A Reinforcement Learning Based Traffic Control Strategy in a Macroscopic Fundamental Diagram Region

Abstract

Urban traffic control systems (UTCSs) are deployed to a great number of urban cities despite lacking feedback when adjusting the traffic signals. The development of reinforcement learning (RL) makes it possible to apply feedback to UTCS, and great efforts have been made on RL-based traffic control strategies. However, those studies are regardless of the traffic flow theory of the network and the road users’ perspectives on the performance of traffic. This study proposes a multiagent reinforcement learning (MARL) based traffic control strategy, in which each intersection in a macroscopic fundamental diagram (MFD) region was controlled by one agent using the level of services (LOS) and MFD-based parameters as rewards.
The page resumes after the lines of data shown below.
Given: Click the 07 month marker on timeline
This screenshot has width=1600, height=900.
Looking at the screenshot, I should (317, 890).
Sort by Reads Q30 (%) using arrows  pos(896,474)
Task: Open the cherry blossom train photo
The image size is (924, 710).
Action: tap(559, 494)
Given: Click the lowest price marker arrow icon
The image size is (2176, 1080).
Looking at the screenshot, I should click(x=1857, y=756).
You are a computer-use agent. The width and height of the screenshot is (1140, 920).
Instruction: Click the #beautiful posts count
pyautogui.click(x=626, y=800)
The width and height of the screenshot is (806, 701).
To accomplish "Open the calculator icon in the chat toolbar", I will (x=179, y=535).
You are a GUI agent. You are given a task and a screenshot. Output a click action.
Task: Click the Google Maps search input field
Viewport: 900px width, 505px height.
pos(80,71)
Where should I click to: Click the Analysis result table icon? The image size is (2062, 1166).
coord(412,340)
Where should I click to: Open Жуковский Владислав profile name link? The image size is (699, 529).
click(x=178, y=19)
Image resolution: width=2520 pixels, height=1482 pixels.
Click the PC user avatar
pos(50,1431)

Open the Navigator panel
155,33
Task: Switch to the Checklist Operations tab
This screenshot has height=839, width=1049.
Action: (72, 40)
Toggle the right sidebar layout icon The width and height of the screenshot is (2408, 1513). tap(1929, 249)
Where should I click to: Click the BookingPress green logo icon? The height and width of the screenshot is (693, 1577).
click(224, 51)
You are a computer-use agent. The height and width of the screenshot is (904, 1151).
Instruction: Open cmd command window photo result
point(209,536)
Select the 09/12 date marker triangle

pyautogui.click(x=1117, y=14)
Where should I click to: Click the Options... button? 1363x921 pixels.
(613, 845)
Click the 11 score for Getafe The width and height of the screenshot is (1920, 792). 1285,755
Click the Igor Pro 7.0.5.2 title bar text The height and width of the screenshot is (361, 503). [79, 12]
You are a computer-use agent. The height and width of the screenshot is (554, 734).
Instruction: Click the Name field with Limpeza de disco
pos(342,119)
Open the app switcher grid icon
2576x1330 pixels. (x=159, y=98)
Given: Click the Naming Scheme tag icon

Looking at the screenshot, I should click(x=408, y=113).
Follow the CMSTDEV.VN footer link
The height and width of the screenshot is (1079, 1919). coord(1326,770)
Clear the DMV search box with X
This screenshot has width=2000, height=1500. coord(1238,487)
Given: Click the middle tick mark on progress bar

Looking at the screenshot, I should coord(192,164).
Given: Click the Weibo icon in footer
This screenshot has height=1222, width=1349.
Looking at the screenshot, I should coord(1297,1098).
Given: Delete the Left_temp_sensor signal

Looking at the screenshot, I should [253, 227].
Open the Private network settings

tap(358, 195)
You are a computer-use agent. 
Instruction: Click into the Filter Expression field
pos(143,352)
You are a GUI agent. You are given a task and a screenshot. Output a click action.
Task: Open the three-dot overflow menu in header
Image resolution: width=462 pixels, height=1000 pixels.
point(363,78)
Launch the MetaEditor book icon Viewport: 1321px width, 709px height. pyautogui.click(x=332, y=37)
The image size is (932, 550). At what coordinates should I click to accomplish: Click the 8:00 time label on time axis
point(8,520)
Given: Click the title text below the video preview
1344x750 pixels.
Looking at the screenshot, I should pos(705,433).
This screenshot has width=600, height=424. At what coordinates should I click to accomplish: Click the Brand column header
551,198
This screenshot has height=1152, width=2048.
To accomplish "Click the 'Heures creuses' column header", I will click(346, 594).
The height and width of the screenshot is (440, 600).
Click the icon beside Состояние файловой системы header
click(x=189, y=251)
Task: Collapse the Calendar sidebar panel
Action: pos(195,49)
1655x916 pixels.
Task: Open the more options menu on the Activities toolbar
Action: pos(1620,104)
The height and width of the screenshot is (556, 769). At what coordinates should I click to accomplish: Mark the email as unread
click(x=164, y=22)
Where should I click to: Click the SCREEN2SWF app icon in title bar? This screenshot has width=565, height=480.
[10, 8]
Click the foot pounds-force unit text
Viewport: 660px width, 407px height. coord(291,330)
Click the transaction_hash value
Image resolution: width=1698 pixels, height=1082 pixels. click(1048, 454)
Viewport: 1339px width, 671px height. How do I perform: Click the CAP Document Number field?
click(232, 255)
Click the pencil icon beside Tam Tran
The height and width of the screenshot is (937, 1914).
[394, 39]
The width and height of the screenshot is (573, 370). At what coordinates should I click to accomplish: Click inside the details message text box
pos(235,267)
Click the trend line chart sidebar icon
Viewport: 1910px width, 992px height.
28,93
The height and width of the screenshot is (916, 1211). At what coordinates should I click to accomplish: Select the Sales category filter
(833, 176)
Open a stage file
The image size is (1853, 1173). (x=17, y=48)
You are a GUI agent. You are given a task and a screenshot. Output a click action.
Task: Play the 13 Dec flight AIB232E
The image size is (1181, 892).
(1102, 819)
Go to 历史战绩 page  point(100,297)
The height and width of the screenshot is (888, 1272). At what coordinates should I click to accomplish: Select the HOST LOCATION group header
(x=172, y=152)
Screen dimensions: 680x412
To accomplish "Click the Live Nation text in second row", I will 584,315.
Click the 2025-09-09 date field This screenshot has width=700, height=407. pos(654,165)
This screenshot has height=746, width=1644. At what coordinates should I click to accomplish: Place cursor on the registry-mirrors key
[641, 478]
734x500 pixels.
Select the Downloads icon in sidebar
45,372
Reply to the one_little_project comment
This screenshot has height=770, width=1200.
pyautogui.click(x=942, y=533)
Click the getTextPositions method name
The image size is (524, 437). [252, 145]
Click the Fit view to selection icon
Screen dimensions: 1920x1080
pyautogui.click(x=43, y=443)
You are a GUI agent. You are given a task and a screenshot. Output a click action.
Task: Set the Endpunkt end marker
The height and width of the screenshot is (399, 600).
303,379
The proposed MARL strategy was evaluated by simulation in a 3×3 grid network compared with pretimed, actuated, and MFD-based traffic control strategies. The evaluation results showed that, at different demand levels, the proposed MARL strategy outperforms the other three traffic control strategies in terms of average intersection queue length and average intersection waiting time to a different extent. Results also showed that the proposed MARL dissipated the congestion faster than the other three control strategies. Results of the Friedman test indicated that the differences in performances between the proposed MARL and other strategies were statistically significant regardless of the demand level. The MFD in the testbed network controlled by the proposed MARL was different from that controlled by the pretimed strategy, especially the MFD scatter plot. It provides insights on considering the traffic flow theory of the network when applying MARL to traffic control strategies.